SpaceX would begin a Moon landing campaign by launching a (likely heavily modified) depot Starship into a stable Earth orbit. Anywhere from 8 to 14 Starship tanker missions – each carrying around 100-150 tons of propellant – would then gradually fill that depot ship over the course of no more than six or so months.
Once filled, an HLS lander would launch to orbit, refill its tanks from the depot ship, and make its way to an eccentric lunar orbit to rendezvous with NASA’s Orion spacecraft and three Artemis astronauts.
As Blue Origin has exhaustively reminded anyone within earshot for the last five months, SpaceX’s Starship Moon lander proposal is extremely complex and NASA is taking an undeniable risk (of delays, not for astronauts) by choosing SpaceX.
Nevertheless, NASA’s Kathy Lueders and a source evaluation panel made it abundantly clear in public selection statement that SpaceX’s proposal was by far the most competent, offering a far superior management approach and technical risk no worse than Blue Origin’s far smaller, drastically less capable lander.
The bulk of Blue Origin’s argument appears to be that its National Team Lander proposal was drastically disadvantaged by the fact that SpaceX may or may not have incorrectly planned for just three ‘flight readiness reviews’ (FRRs) for each 16-launch HLS Starship mission.
While heavily redacted, Blue Origin wants a judge to believe that contrary to the US Government Accountability Office’s (GAO) fair assessment that such a small issue is incredibly unlikely to have changed the competition’s outcome, it would have “been able to propose a substantially lower price” for its lander.
To be clear, a flight readiness review is an admittedly important part of NASA’s safety culture, but it ultimately amounts to paperwork and doublechecks over the course of a day or two of meetings.
All else equal, the need to complete an FRR before a launch is incredibly unlikely to cause more than a few days of delays in a worst-case scenario and would have next to no cost impact.
There is no reasonable way to argue that being allowed to complete some launches without an FRR would have singlehandedly allowed Blue Origin to “[engineer] and [propose] an entirely different architecture.”
Nevertheless, that’s exactly what the company attempts to argue – that it would have radically and completely changed the design it spent more than half a billion dollars sketching out if it had only been able to skip a few reviews.
Curiously, Blue Origin nevertheless does make a few coherent and seemingly fact-based arguments in the document.
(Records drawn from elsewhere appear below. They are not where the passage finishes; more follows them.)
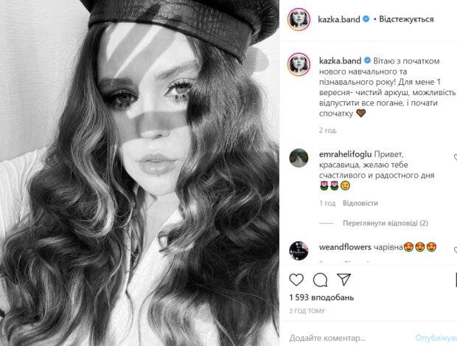Open kazka.band username link in header
Screen dimensions: 457x346
339,19
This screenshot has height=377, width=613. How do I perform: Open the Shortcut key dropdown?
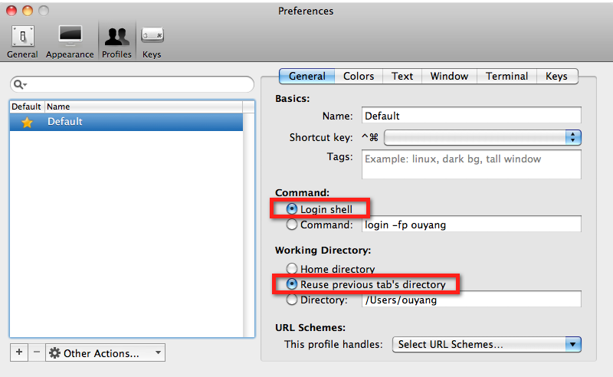coord(483,137)
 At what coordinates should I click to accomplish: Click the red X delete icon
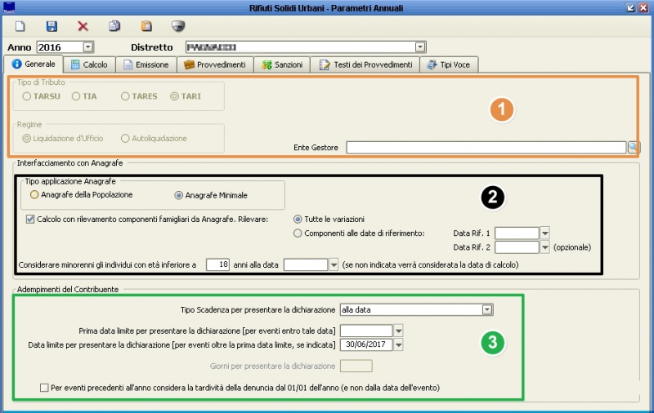(83, 27)
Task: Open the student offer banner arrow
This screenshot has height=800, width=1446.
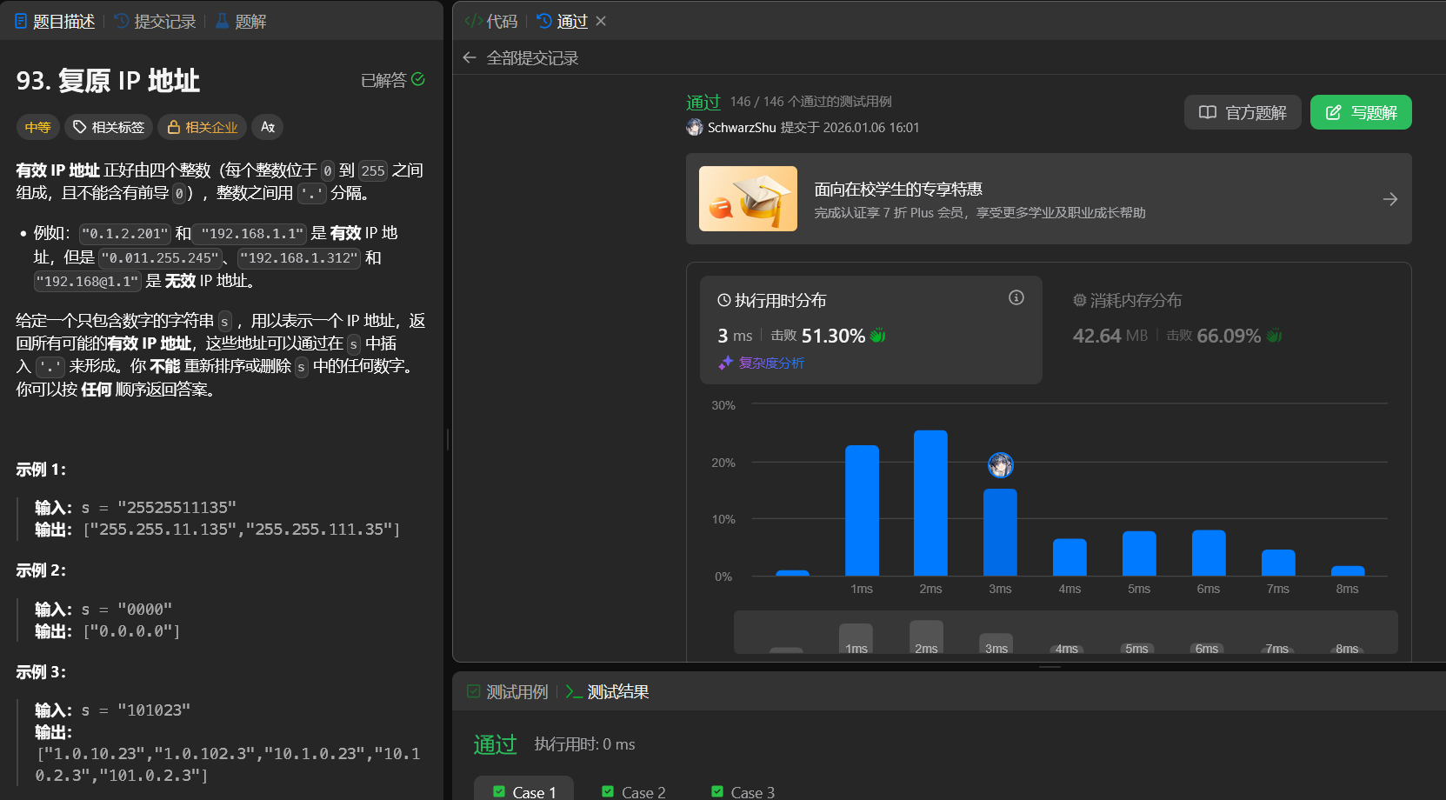Action: pos(1389,199)
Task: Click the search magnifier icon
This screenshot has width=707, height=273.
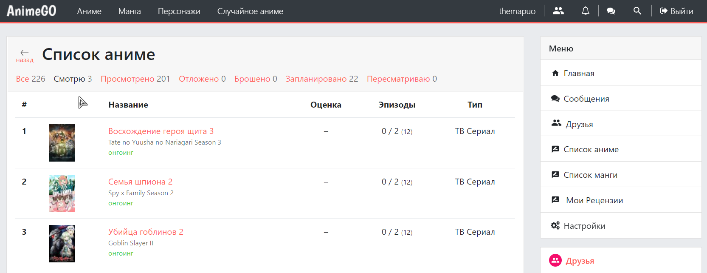Action: point(637,11)
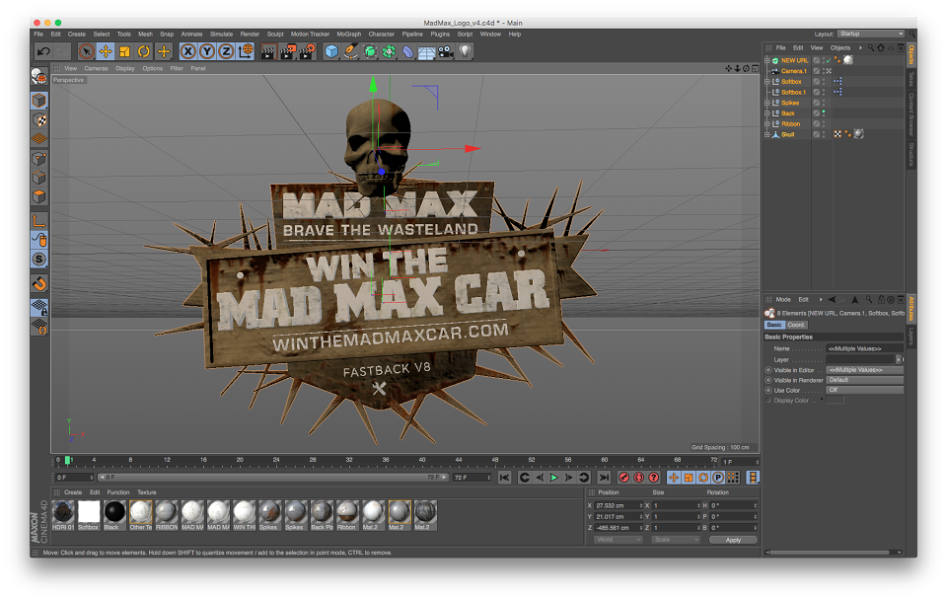947x600 pixels.
Task: Toggle the X-axis lock icon
Action: 187,51
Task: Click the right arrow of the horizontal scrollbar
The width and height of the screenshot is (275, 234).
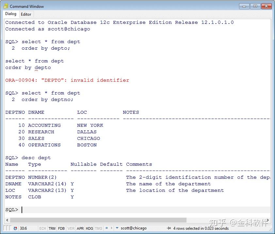Action: [x=267, y=220]
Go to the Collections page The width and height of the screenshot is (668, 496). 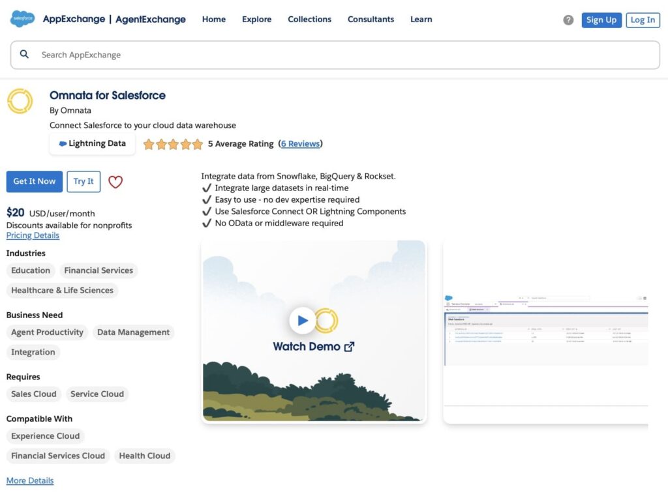309,20
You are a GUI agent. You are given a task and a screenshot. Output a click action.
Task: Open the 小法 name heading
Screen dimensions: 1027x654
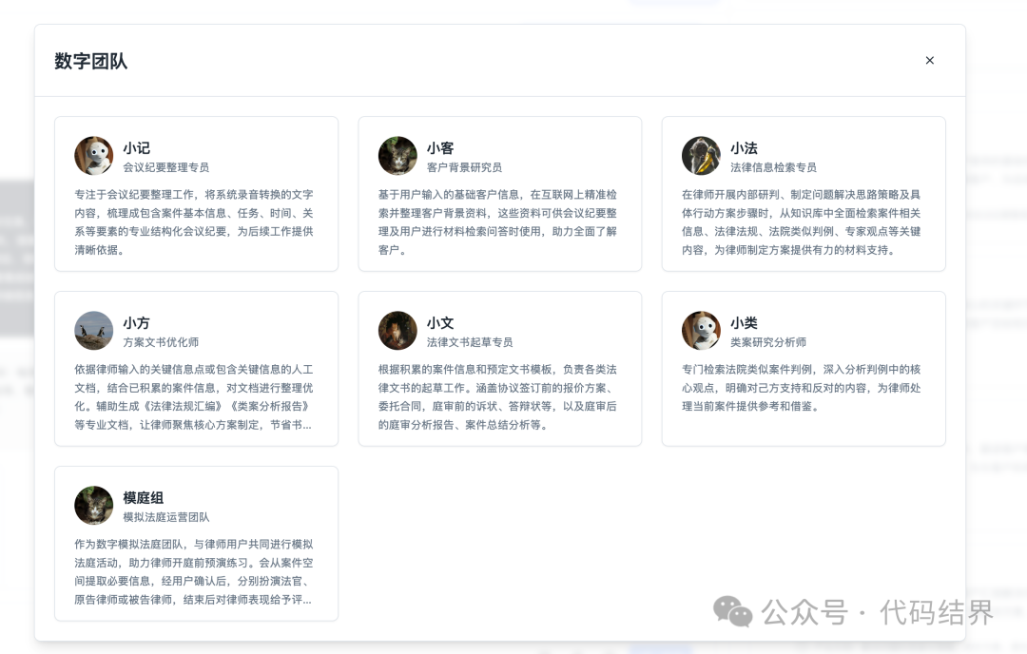point(743,147)
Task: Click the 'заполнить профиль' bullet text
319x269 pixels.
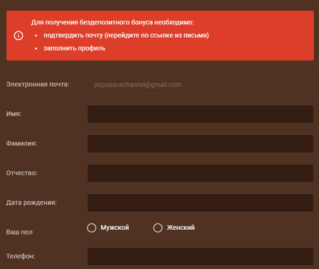Action: point(75,48)
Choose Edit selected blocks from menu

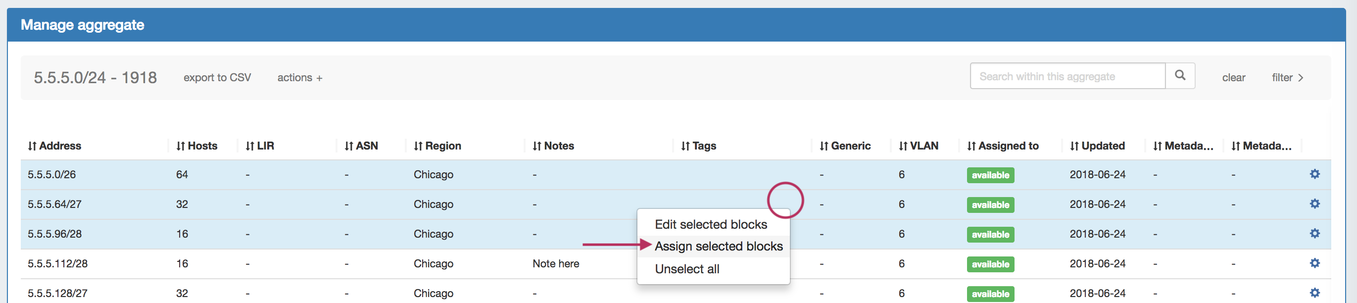(711, 224)
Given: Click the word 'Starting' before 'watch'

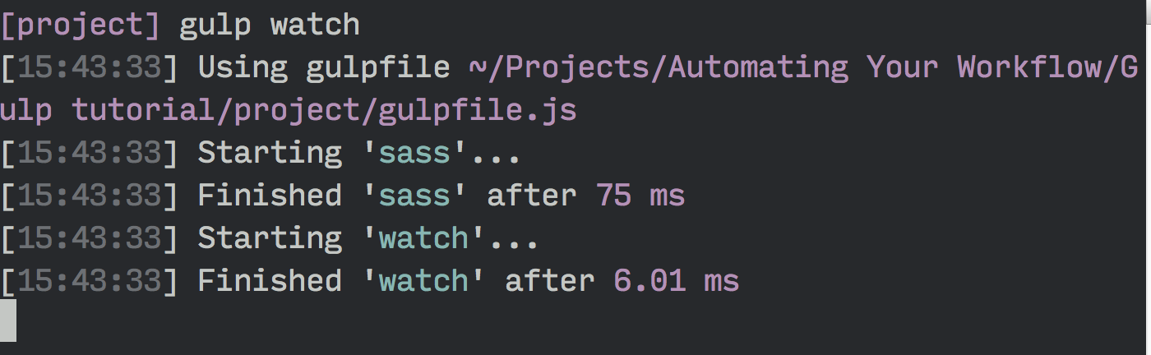Looking at the screenshot, I should click(270, 238).
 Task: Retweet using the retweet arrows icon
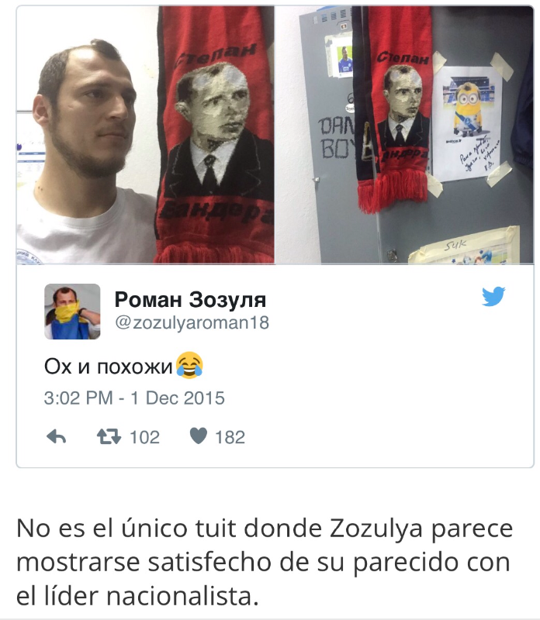click(109, 436)
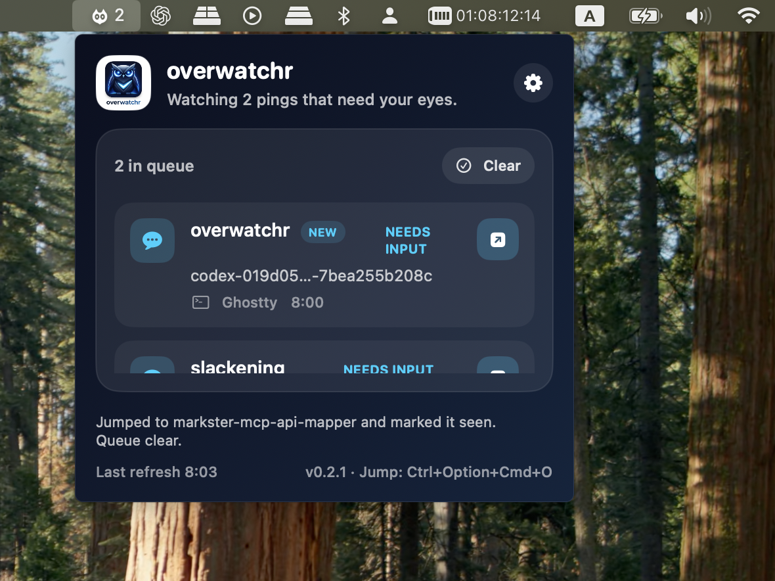Click the play-circle icon in the menu bar

click(252, 15)
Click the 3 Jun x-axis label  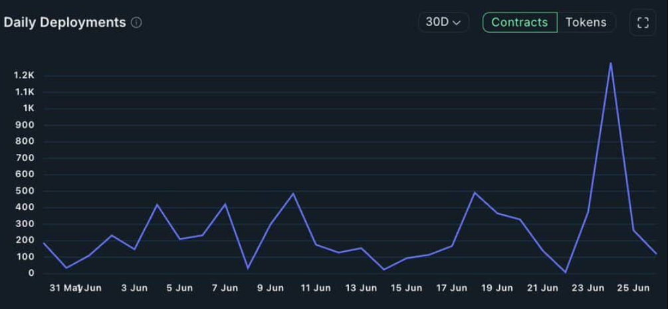[x=134, y=288]
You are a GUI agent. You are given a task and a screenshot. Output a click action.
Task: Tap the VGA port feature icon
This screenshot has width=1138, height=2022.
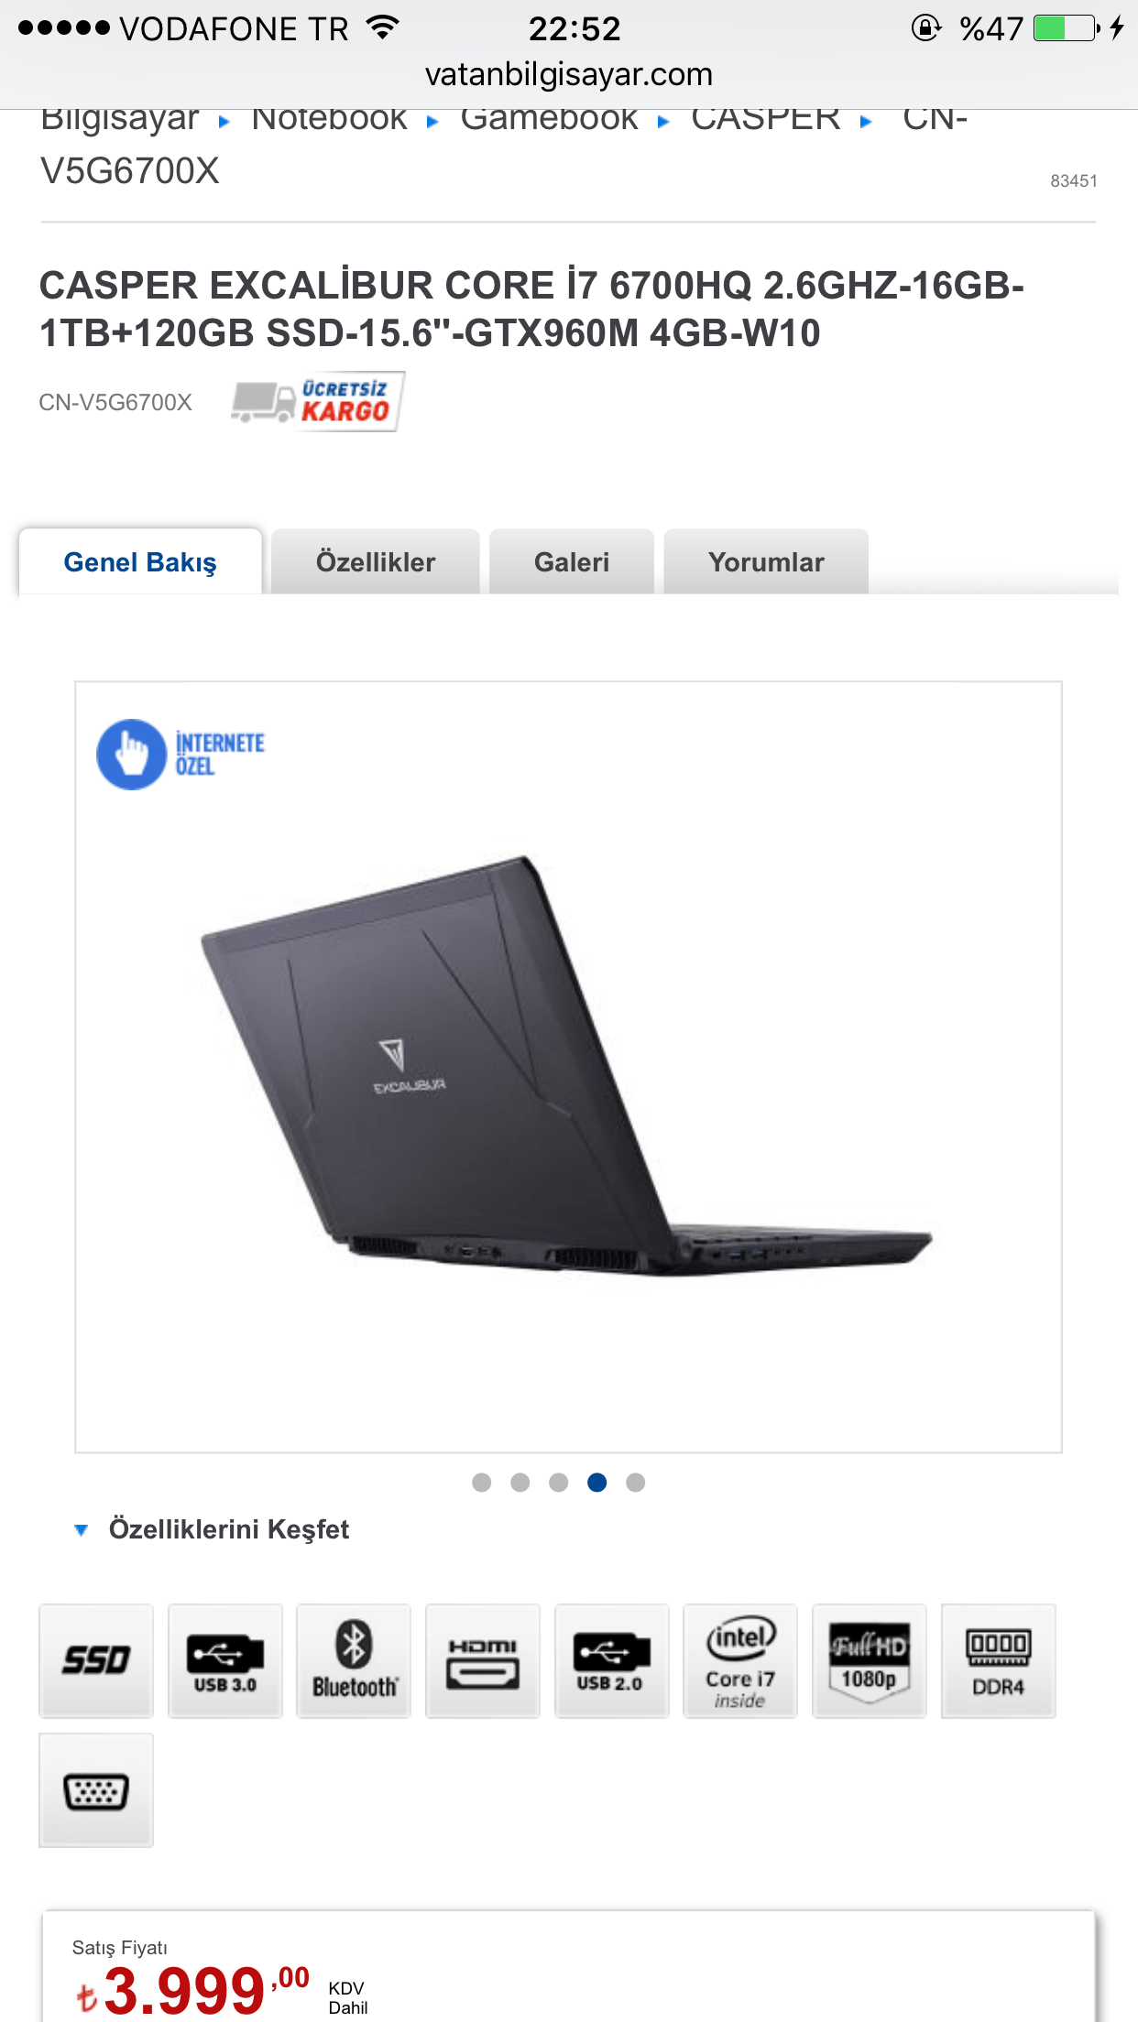96,1789

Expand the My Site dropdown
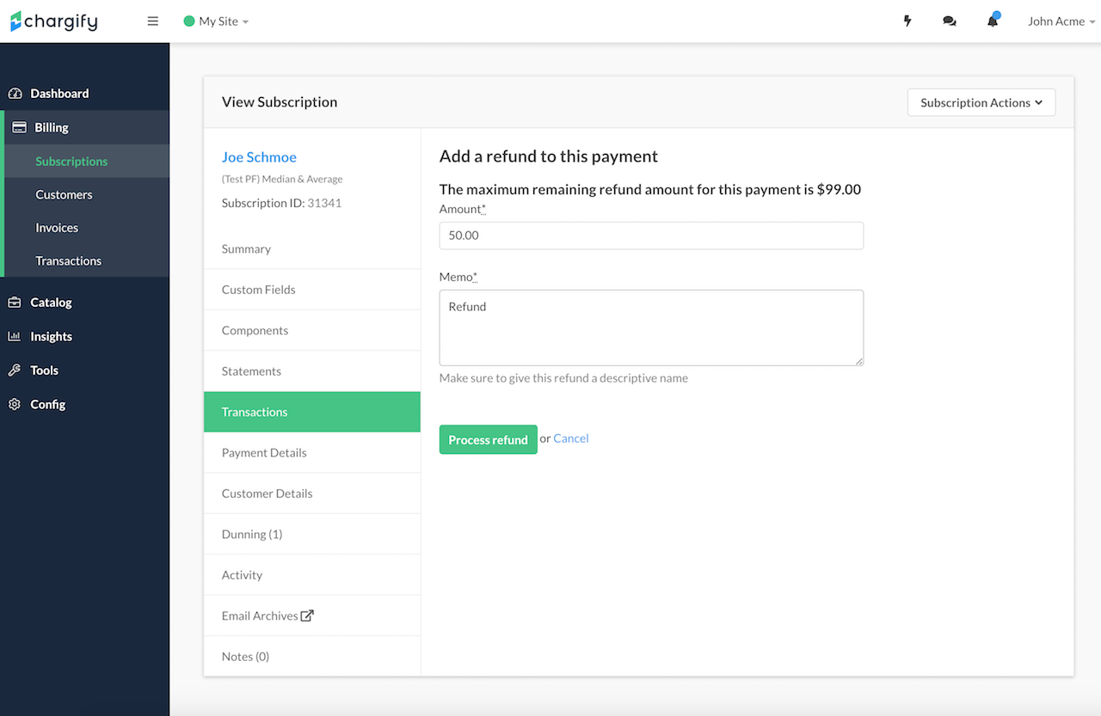[216, 21]
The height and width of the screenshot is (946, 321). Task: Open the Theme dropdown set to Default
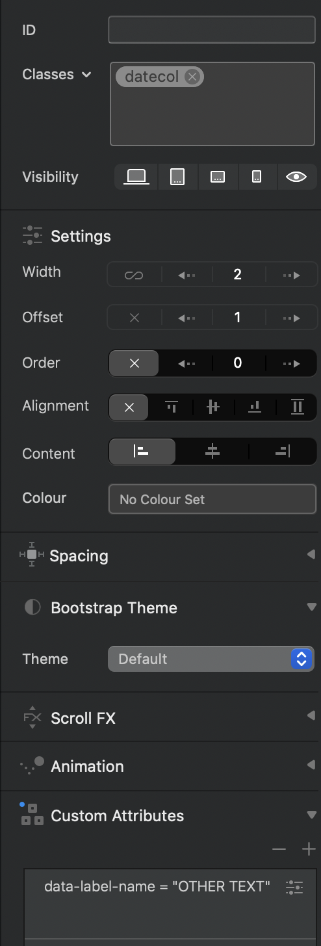click(x=211, y=659)
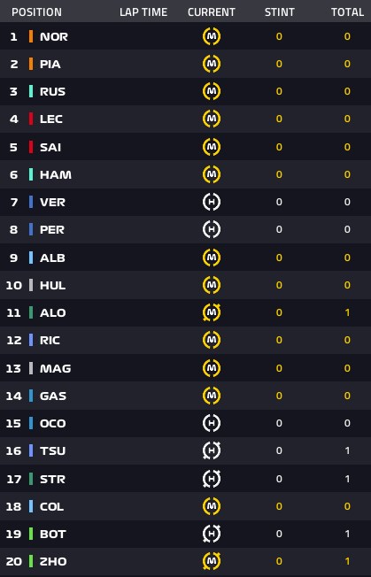371x577 pixels.
Task: Select the LAP TIME column header
Action: point(143,12)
Perhaps most notably, it claims that when NASA ultimately concluded that it didn’t have funds for even a single award (a known fact) and asked SpaceX – its first choice – to make slight contract modifications to make the financial side of things work, NASA consciously chose to waive the need for an FRR before every HLS Starship launch.
Only via purported cost savings from those waived reviews, Blue Origin claims, was NASA able to afford SpaceX’s proposal which, it’s worth noting, was more than twice as cheap as the next cheapest option (Blue Origin).
Ultimately, it thus appears that Blue Origin may have a case to make that NASA awarded SpaceX the HLS Option A contract despite a handful of errors that violated contracting rules and the HLS solicitation.
Relative to just about any other possible issue, though, it’s hard not to perceive the problems Blue Origin may or may have correctly pointed out as anything more than marginal and extraordinarily unlikely to have changed the outcome in Blue’s favor had they been rectified before the award.
Most importantly, even if Blue Origin’s argument is somehow received favorably and a judge orders NASA to overturn its SpaceX HLS award and reconsider all three proposals, it’s virtually inconceivable that even that best-case outcome would result in Blue Origin receiving a contract of any kind.